WORK ITEM
Given the records below, would you repeat exactly the lines that begin at the one containing "You are a computer-use" and end at the one containing "Image resolution: width=372", inclusive?

(Records excerpted from a collection)
════════════════════
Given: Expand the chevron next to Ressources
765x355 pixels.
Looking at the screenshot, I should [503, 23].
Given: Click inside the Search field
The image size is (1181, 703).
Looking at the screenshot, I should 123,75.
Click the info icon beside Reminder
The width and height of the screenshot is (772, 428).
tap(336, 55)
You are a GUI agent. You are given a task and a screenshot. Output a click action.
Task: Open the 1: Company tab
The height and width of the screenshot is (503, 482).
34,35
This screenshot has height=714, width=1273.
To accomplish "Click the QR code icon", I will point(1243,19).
════════════════════
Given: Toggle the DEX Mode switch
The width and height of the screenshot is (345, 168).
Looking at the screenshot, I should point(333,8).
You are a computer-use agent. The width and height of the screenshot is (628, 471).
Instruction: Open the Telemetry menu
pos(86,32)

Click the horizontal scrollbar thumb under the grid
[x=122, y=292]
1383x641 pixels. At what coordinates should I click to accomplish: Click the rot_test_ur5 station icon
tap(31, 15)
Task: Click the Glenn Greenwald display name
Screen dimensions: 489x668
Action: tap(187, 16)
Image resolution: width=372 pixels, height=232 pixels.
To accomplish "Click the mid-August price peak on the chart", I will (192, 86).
════════════════════
RESPONSE FOR THIS EXERCISE
You are a computer-use agent. The width and height of the screenshot is (628, 471).
Instruction: Open the Telemetry menu
pos(86,32)

Click the horizontal scrollbar thumb under the grid
[x=122, y=292]
1383x641 pixels. At what coordinates should I click to accomplish: Click the rot_test_ur5 station icon
tap(31, 15)
Task: Click the Glenn Greenwald display name
Screen dimensions: 489x668
Action: tap(187, 16)
Image resolution: width=372 pixels, height=232 pixels.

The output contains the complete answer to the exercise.